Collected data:
------------------------------------------------

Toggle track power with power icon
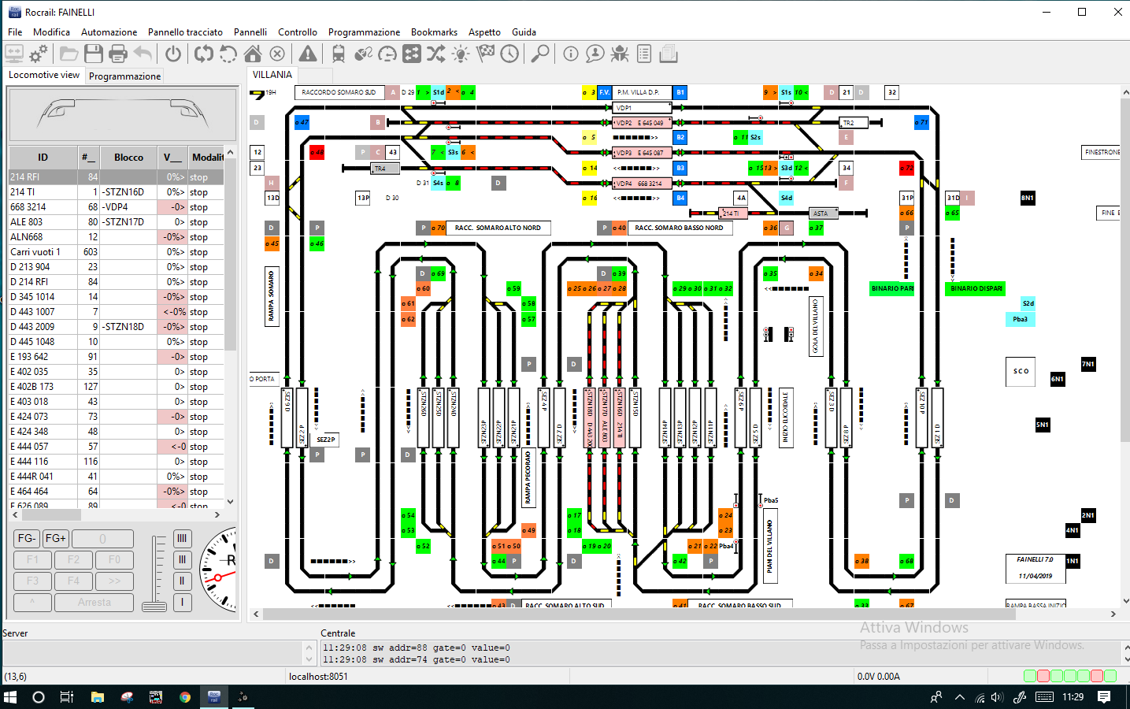1130x709 pixels. pyautogui.click(x=173, y=54)
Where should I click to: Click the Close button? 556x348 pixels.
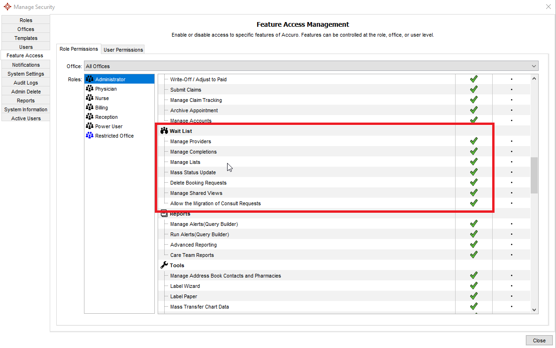click(x=539, y=340)
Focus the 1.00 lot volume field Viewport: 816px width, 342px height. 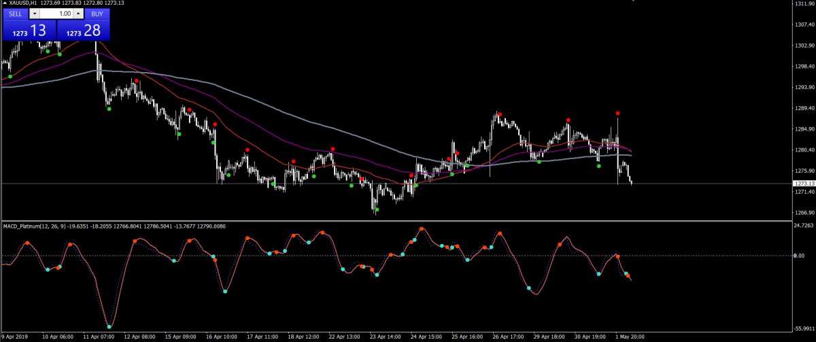click(x=56, y=14)
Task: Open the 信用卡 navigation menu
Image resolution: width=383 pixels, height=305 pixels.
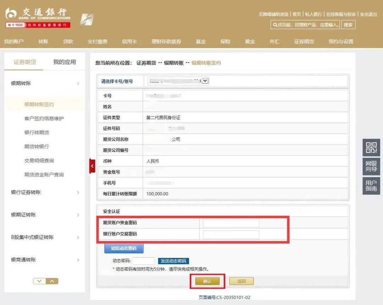Action: pyautogui.click(x=129, y=41)
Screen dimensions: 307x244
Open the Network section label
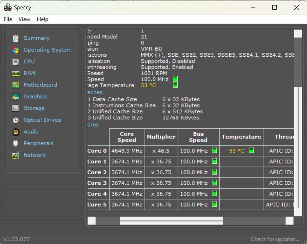coord(35,155)
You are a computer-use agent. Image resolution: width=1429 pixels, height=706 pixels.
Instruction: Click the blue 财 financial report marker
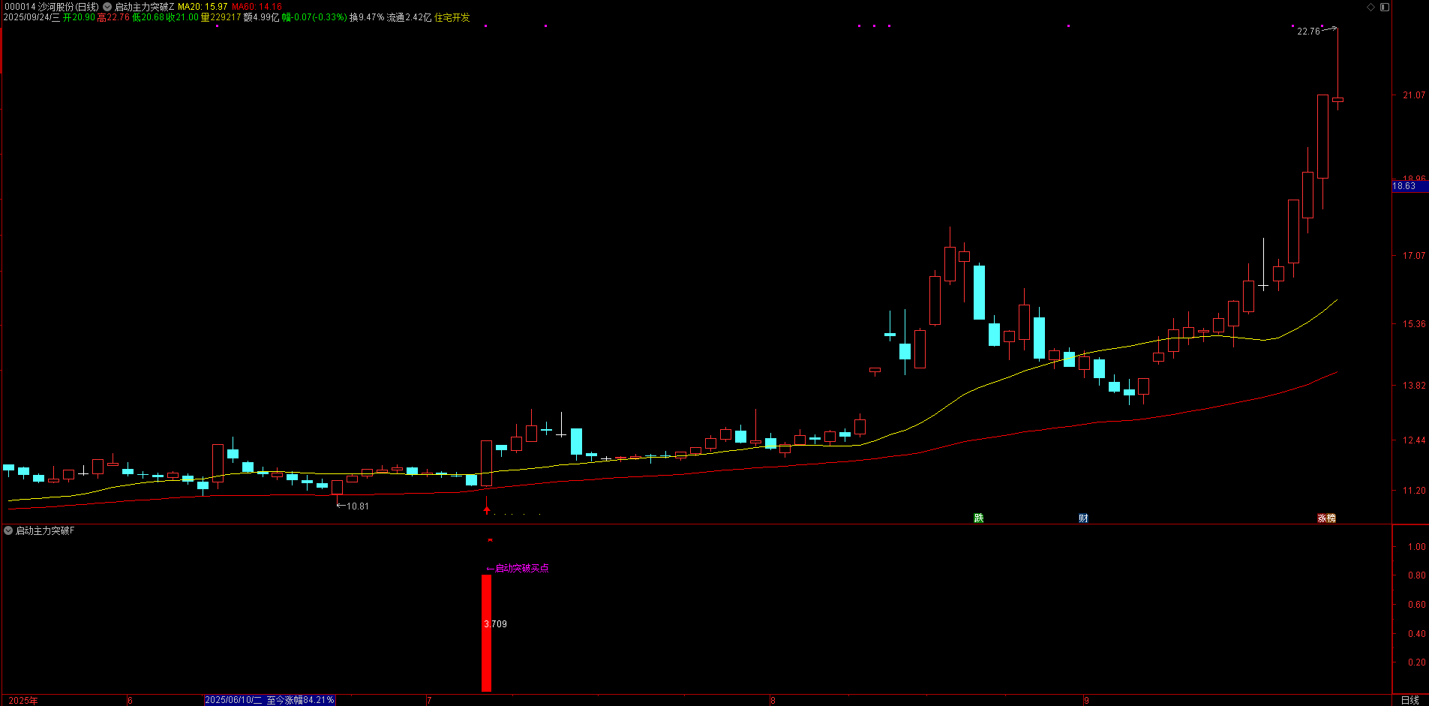point(1083,518)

------------------------------------------------

◆ REQUIRED ACTION
Reproduce exactly, and only, the lines from the one containing "Screen dimensions: 307x244" through the last line of the records above, both included, leaving out any pictures.

◆ RESULT OF THIS EXERCISE
Screen dimensions: 307x244
Open the Network section label
coord(35,155)
You are a computer-use agent. Image resolution: width=1429 pixels, height=706 pixels.
Instruction: Click the blue 财 financial report marker
point(1083,518)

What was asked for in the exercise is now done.